> YOUR INSTRUCTIONS
What is printed must match, line for line, the records from their first line through the line containing "This screenshot has height=739, width=1103.", with pictures left out.

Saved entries
# # # # #
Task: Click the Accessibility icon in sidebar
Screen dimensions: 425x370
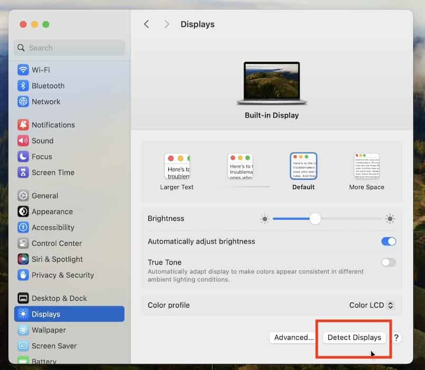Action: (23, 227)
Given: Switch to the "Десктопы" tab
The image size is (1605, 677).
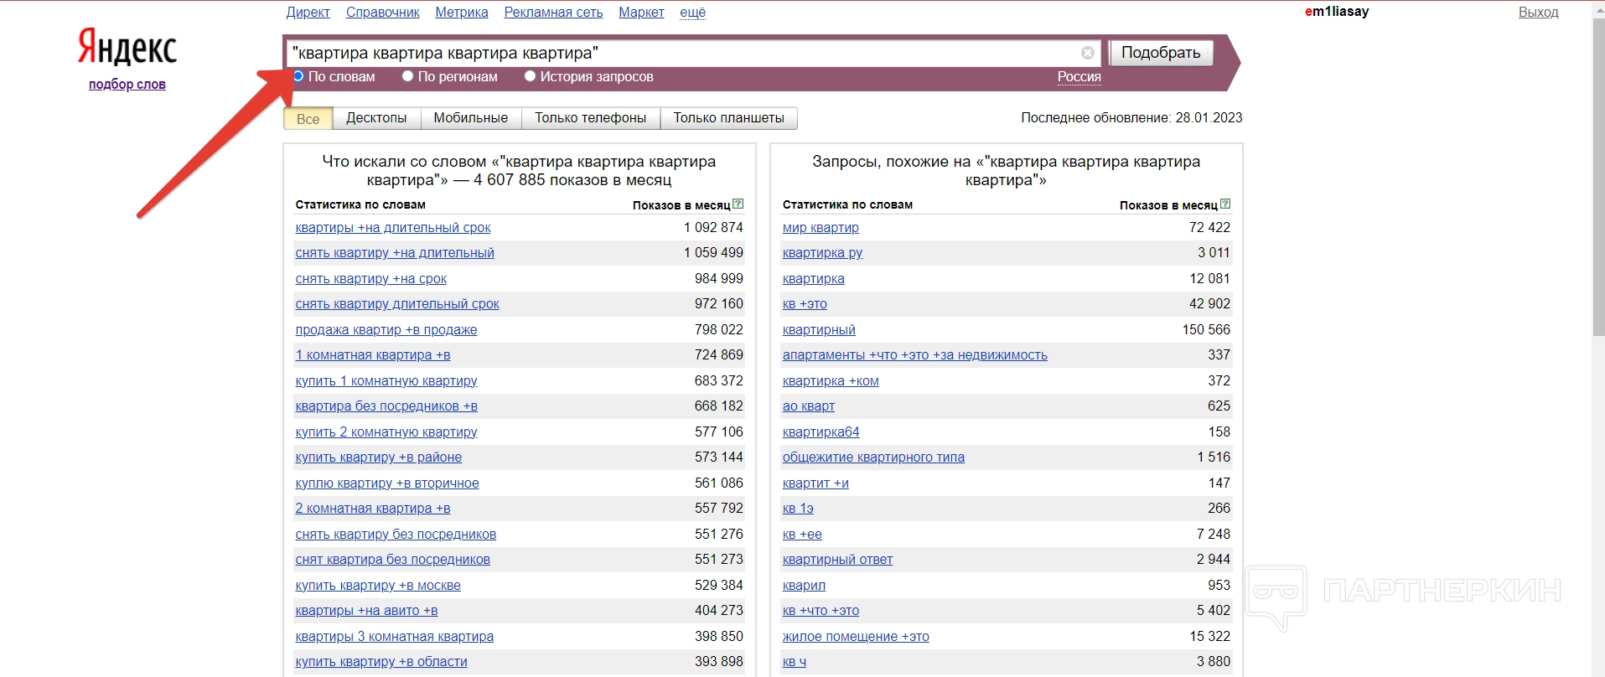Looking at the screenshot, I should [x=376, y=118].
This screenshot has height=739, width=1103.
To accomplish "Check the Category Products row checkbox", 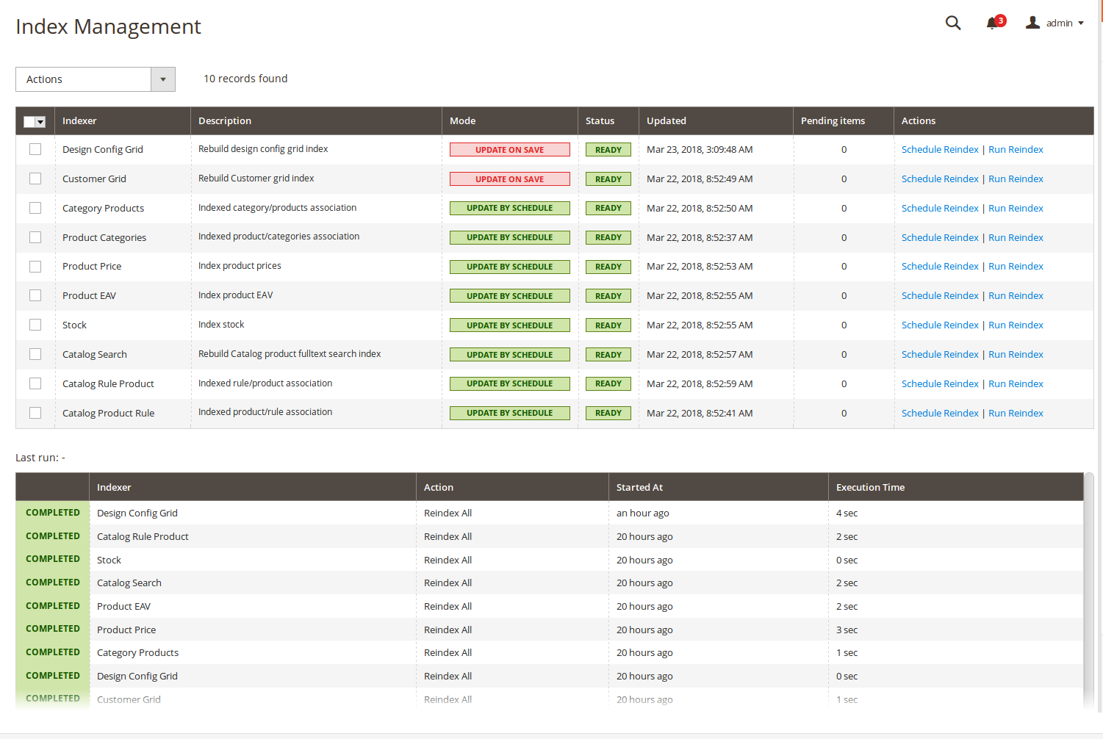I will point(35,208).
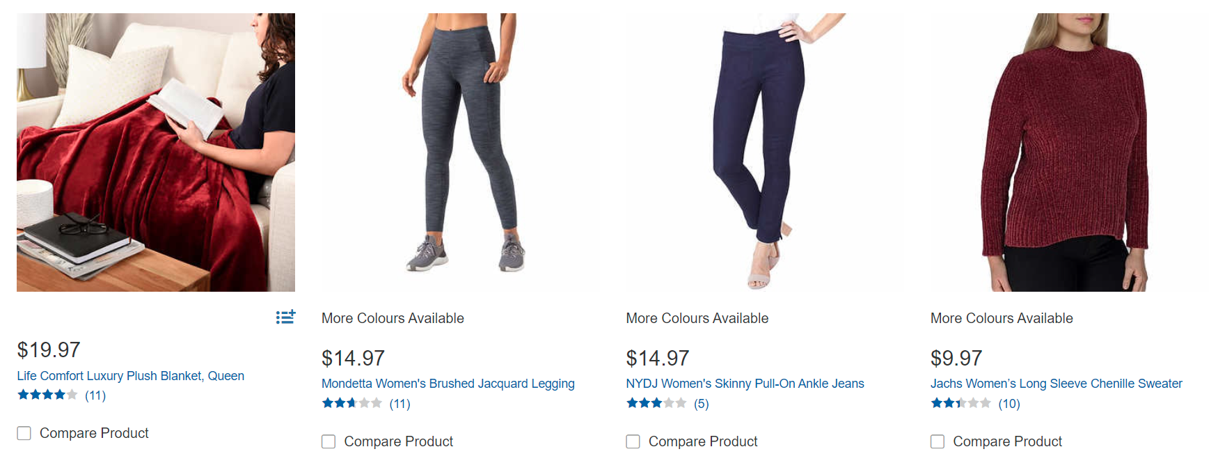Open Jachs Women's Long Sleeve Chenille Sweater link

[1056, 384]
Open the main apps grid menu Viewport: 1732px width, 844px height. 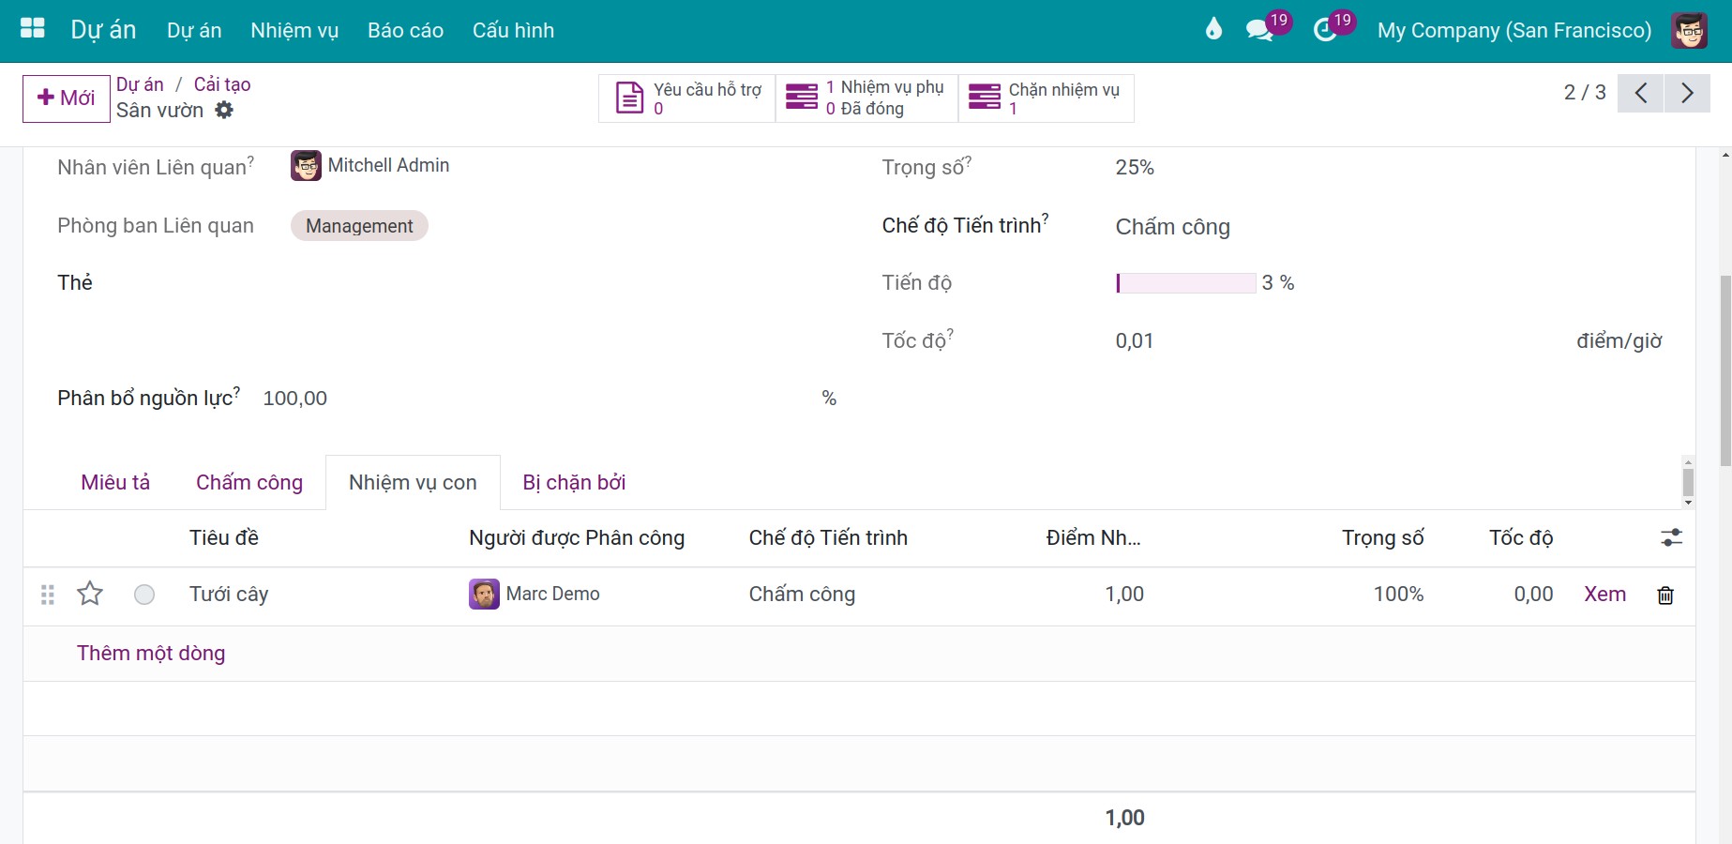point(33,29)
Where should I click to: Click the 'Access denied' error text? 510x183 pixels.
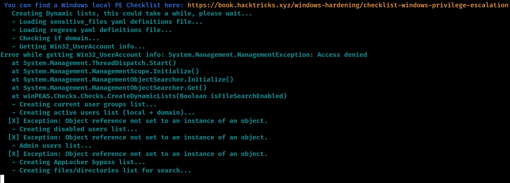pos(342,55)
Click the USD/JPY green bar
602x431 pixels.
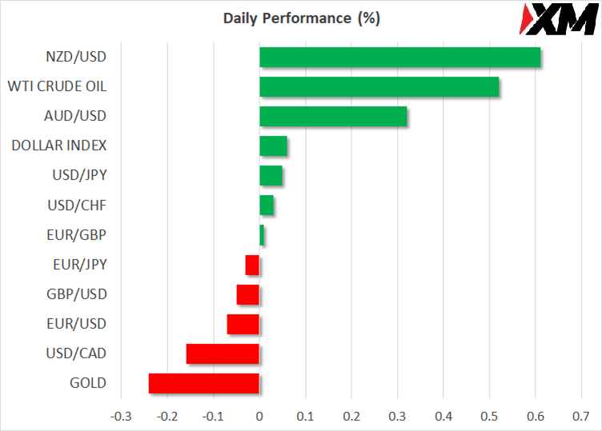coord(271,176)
# # # # #
> RESULT OF THE EXERCISE
Task: Click the Accessibility icon in sidebar
Screen dimensions: 425x370
Action: (23, 227)
Given: Switch to the "Десктопы" tab
The image size is (1605, 677).
Looking at the screenshot, I should [x=376, y=118].
This screenshot has height=739, width=1103.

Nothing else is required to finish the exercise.